(EXERCISE AIM): Write out every line of the listing below as a numbered list, skipping blank lines and leaving out the pictures.

(MATERIAL PROVIDED):
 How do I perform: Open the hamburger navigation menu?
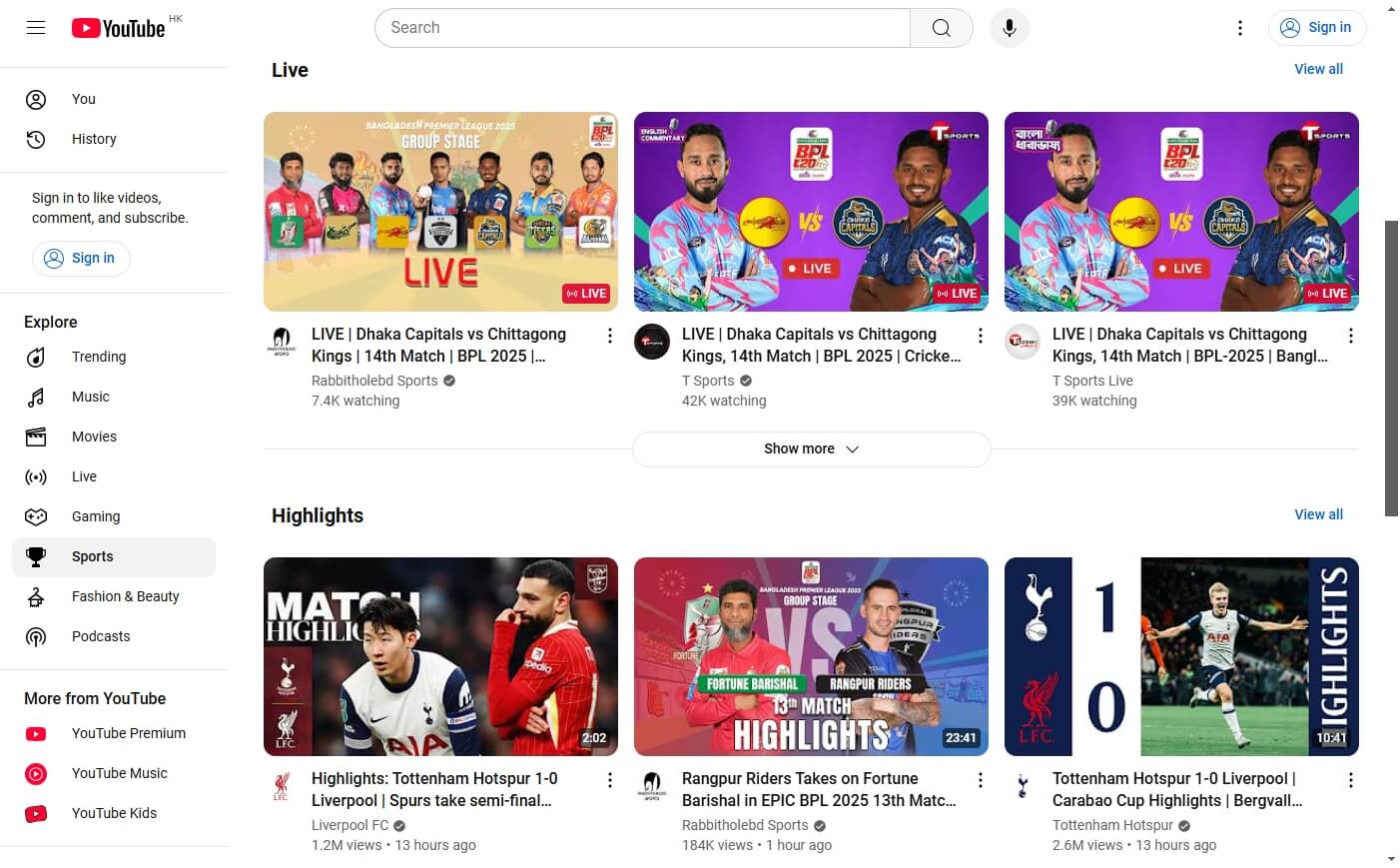pyautogui.click(x=36, y=27)
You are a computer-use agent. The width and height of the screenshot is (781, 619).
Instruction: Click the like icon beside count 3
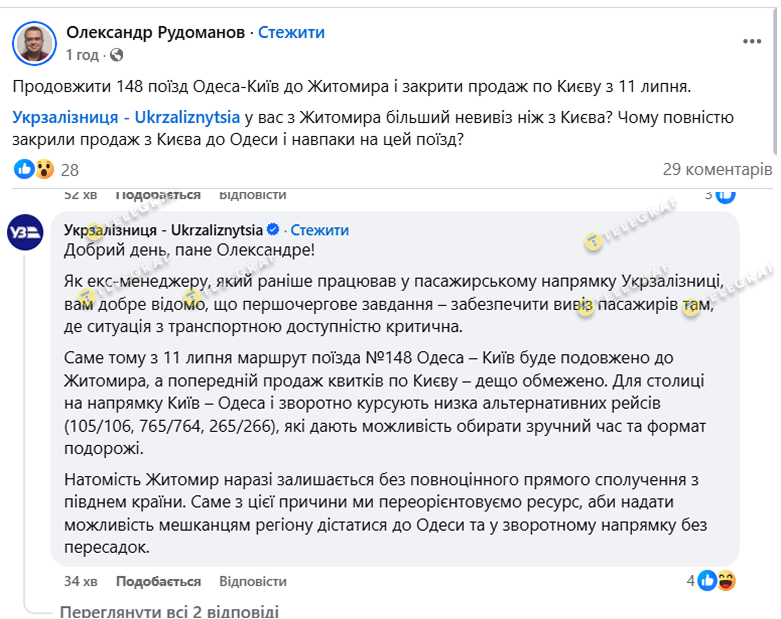(726, 195)
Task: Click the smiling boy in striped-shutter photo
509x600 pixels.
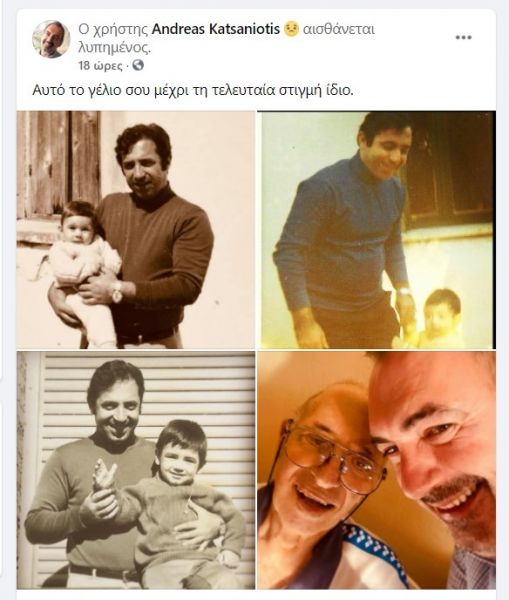Action: coord(180,453)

(WRITTEN SOLUTION):
1.  How do I perform: Open the hamburger navigation menu?
2. pyautogui.click(x=36, y=27)
3. You are a computer-use agent. The width and height of the screenshot is (781, 619).
4. Instruction: Click the like icon beside count 3
5. (726, 195)
6. Task: Click the smiling boy in striped-shutter photo
7. 509x600 pixels.
8. Action: coord(180,453)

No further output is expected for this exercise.